[REQUIRED ACTION]
The lines to copy are those holding the string "computer" in the entries below.

[DATA TO EXAMINE]
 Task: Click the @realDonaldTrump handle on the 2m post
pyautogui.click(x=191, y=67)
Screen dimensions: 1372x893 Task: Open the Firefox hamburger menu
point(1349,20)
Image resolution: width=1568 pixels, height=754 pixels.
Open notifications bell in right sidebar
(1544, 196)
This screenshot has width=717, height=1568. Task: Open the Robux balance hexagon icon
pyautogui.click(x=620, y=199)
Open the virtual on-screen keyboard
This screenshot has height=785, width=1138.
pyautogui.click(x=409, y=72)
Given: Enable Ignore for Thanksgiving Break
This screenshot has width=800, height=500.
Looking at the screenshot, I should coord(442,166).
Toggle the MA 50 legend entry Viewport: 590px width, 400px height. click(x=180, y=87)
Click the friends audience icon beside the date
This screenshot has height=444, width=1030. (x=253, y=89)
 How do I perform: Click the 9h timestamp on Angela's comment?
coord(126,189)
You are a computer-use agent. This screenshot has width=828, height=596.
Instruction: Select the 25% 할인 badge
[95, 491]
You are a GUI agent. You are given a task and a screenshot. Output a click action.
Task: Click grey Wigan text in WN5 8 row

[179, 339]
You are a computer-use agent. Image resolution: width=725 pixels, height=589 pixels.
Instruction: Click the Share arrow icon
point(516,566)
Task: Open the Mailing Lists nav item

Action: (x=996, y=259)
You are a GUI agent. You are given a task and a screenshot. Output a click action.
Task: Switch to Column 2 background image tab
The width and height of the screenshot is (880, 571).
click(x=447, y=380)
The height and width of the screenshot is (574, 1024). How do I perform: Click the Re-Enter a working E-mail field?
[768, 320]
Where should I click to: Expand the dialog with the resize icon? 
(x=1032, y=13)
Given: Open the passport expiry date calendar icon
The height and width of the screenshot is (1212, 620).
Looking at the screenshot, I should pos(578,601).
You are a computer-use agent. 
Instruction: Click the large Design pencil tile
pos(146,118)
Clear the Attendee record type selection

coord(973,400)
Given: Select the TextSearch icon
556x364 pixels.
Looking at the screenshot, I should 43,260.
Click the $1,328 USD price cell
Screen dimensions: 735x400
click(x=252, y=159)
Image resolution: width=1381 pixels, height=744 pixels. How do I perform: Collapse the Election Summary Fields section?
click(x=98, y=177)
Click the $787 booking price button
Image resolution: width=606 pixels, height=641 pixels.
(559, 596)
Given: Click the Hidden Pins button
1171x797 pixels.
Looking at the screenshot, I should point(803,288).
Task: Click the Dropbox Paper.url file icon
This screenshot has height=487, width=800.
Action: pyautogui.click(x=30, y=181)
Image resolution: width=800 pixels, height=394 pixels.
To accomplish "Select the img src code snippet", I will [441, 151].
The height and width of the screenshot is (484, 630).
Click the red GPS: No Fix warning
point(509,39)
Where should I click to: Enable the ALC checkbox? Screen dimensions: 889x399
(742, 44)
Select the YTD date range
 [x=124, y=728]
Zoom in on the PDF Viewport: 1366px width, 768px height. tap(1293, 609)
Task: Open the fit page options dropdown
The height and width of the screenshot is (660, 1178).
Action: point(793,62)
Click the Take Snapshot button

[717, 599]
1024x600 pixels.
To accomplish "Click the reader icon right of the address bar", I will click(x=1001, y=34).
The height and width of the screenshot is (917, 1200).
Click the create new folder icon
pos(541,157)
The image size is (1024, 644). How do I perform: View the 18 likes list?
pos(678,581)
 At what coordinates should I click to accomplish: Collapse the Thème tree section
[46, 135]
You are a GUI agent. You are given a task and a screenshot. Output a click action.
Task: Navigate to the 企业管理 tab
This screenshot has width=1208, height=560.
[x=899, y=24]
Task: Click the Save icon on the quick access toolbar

[ANSWER BOX]
You are a computer-use agent. This screenshot has width=828, height=596.
You are a computer-use agent. Image resolution: width=725 pixels, height=589 pixels.
You are a computer-use agent. 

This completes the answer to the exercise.